→ **Passage provided**

----

Saturday, December 1, 2007

Andrew's Birth Story

OK, I've got to start writing this down before the New Mom Fatigue and Fuzziness make me forget the details.

Because my fetal non-stress test on Tuesday morning (11/27) showed some "variables," and since I was already a day overdue, my OB decided to induce me. At 6:30 that night, I was given a misoprostol suppository, which was supposed to prepare my cervix (which at the time was not dilated at all, but was 50% effaced). I spent the night relatively comfortably, with increasing contractions, which we handled with Stadol, a lovely drug that makes you feel just a little drunk. I could still tell that I was having pains, but I was just one step removed from the pain (and a little bit silly at times). At this point I still wanted to try and go through labor without the epidural (heck, this Stadol stuff is pretty good, right?).

On Wednesday morning, my OB checked my cervix, which was about 80 percent effaced but still not dilated at all, despite the fact that my pains were getting worse. I had another dose of Stadol and kept working until around 1 p.m., when my OB told me I was 4 centimeters dilated; she then broke my waters. About an hour later is when I finally asked for the epidural. I honestly can't imagine how women go through labor without pain medication. The epidural block is probably the single most merciful medical advancement in history.

I labored pain-free (and even slept a little) between 2 p.m. and about 6 p.m., when my OB informed me that I was 10 centimeters and could start pushing. Daddy was great -- despite the fact that we hadn't planned on having him view everything happening "down there," he ended up holding my left leg back for each push, saw Andrew's head progress down the birth canal, gave me ice chips and cold compresses, and of course cut the umbilical cord. The look on his face as Andrew emerged was priceless: sheer joy and other overwhelming emotions. I'll never forget it.

----

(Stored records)
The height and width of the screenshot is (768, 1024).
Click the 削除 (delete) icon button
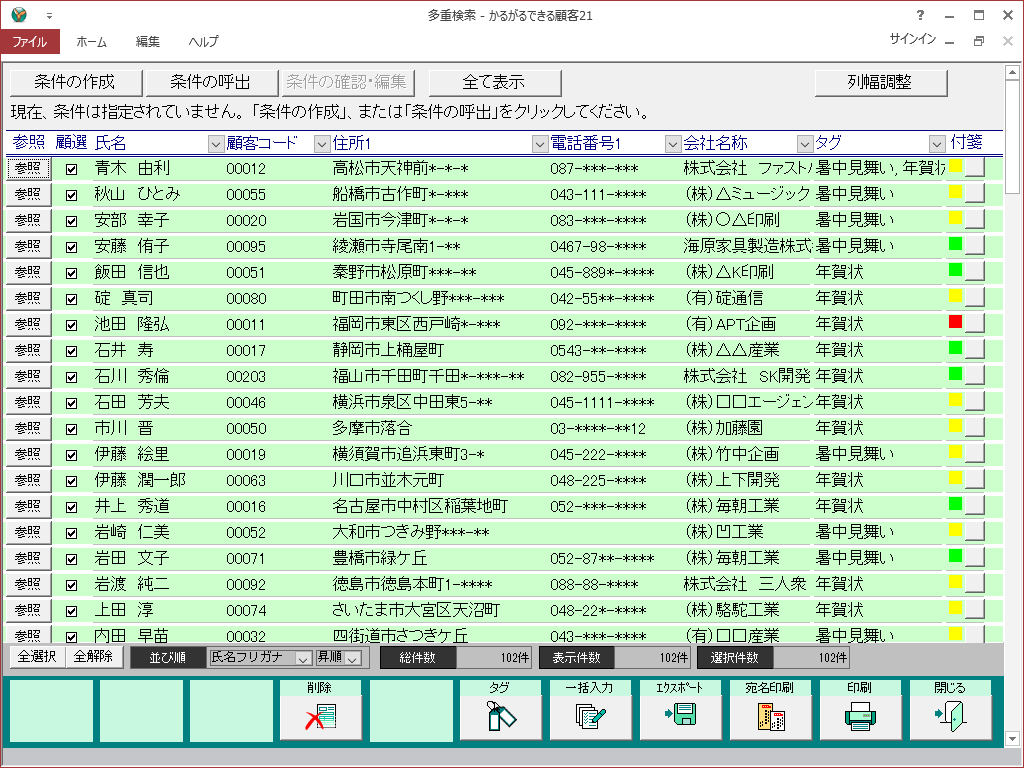pyautogui.click(x=320, y=716)
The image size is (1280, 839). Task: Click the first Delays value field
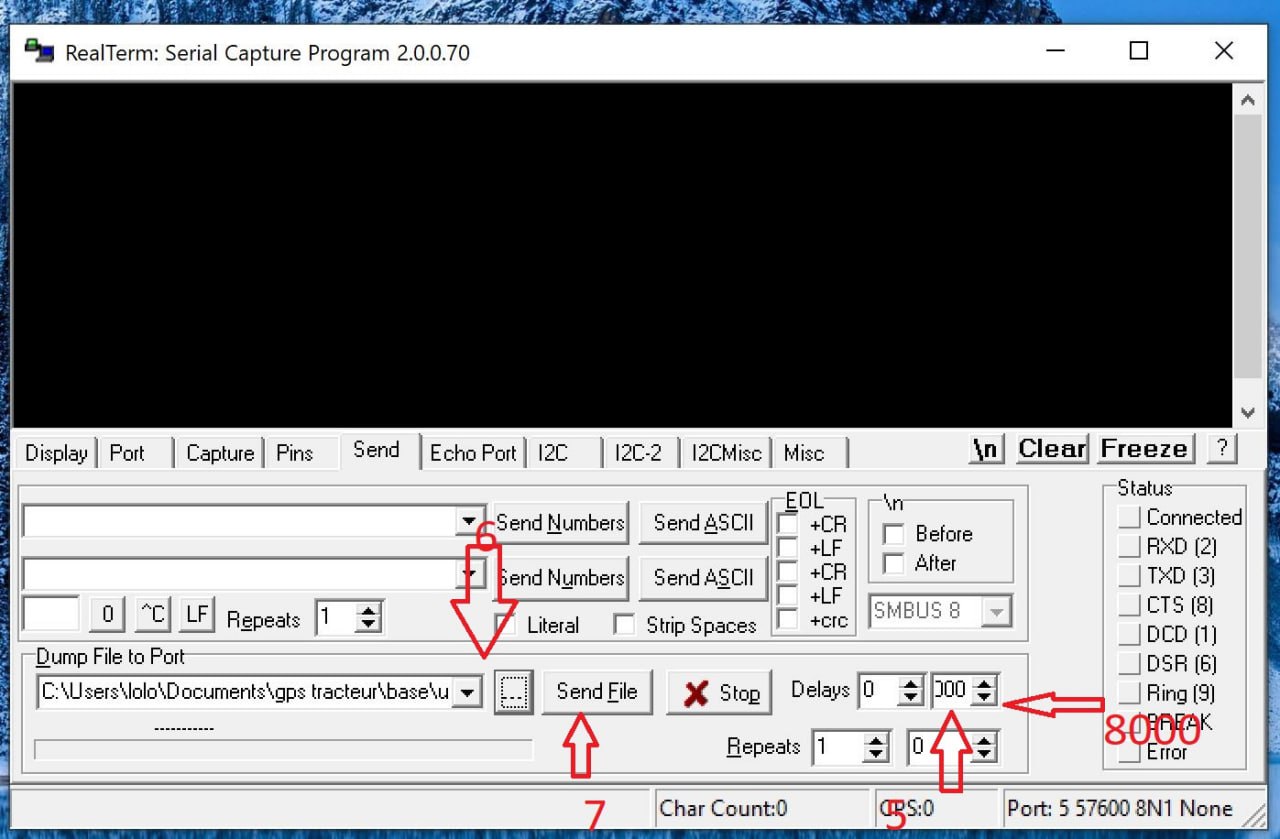point(879,690)
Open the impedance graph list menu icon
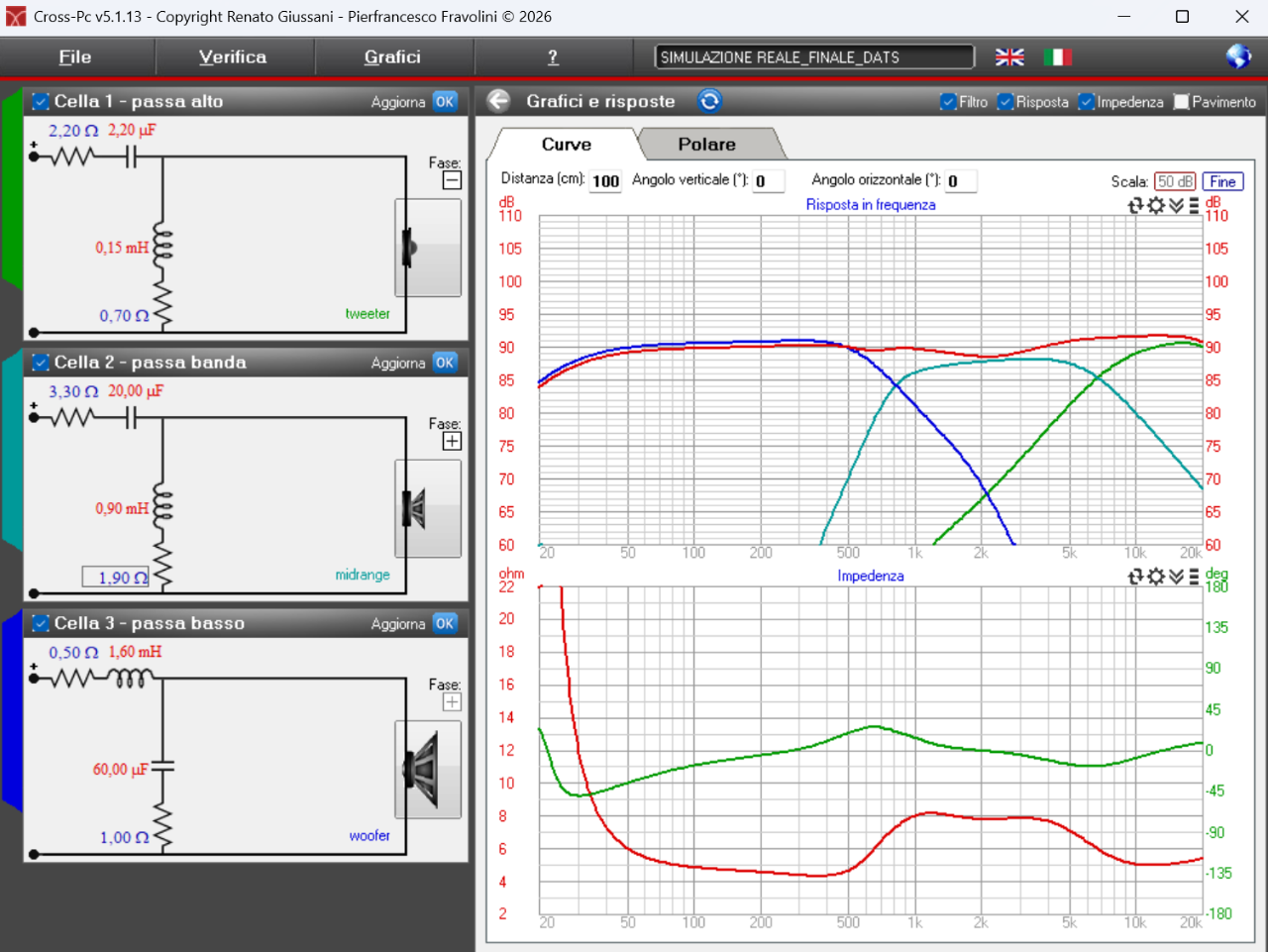 1194,577
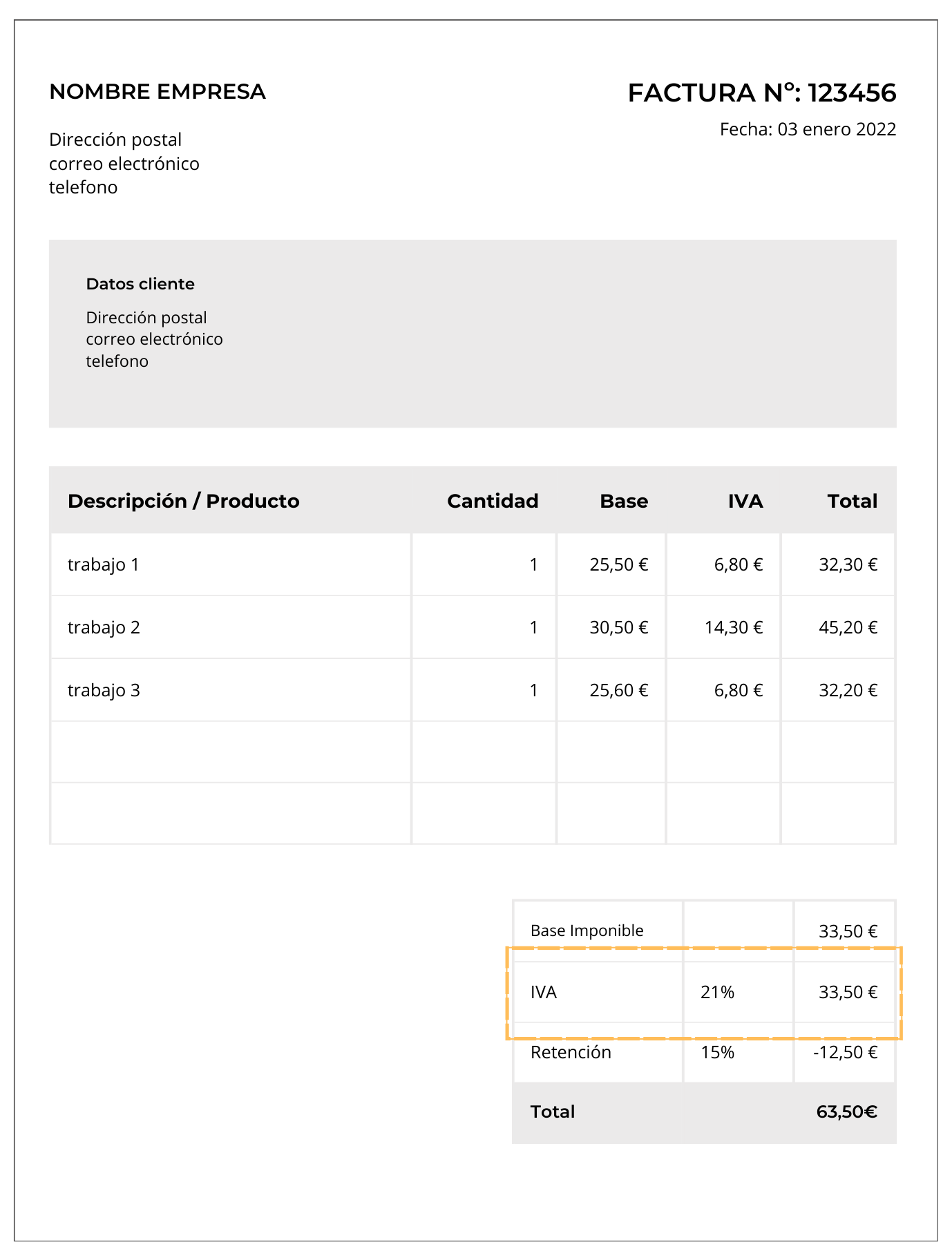Viewport: 952px width, 1260px height.
Task: Click the 25,50 € base amount cell
Action: 618,565
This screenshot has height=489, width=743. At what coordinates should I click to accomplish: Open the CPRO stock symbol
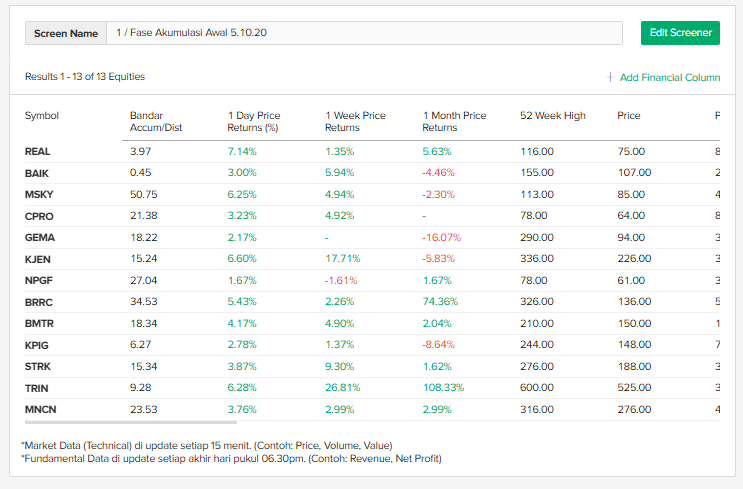(x=39, y=216)
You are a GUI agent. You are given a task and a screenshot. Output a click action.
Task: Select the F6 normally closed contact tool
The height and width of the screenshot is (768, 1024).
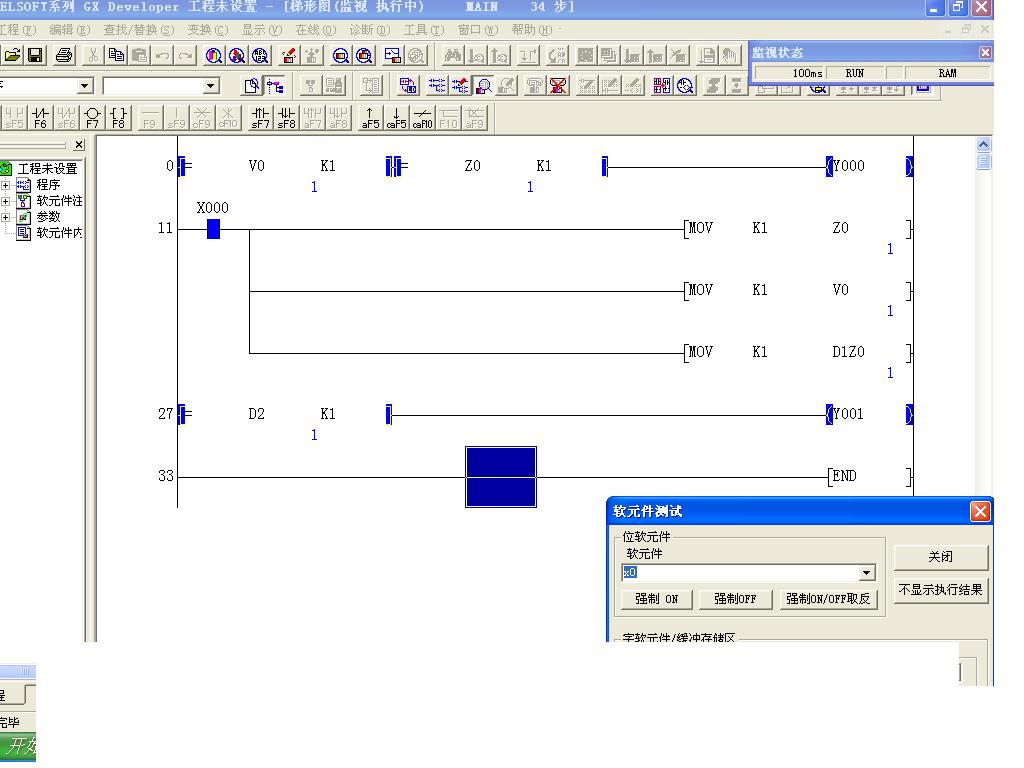tap(40, 118)
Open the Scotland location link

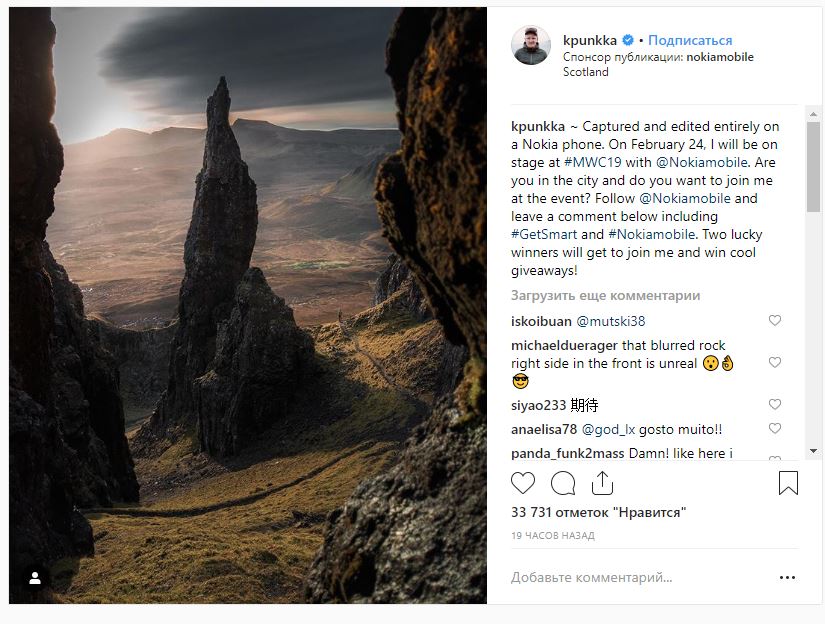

----

Duplicate the passage of the birth story above from "On Wednesday morning, my" to "advancement in history.".

→ **Answer area**
On Wednesday morning, my OB checked my cervix, which was about 80 percent effaced but still not dilated at all, despite the fact that my pains were getting worse. I had another dose of Stadol and kept working until around 1 p.m., when my OB told me I was 4 centimeters dilated; she then broke my waters. About an hour later is when I finally asked for the epidural. I honestly can't imagine how women go through labor without pain medication. The epidural block is probably the single most merciful medical advancement in history.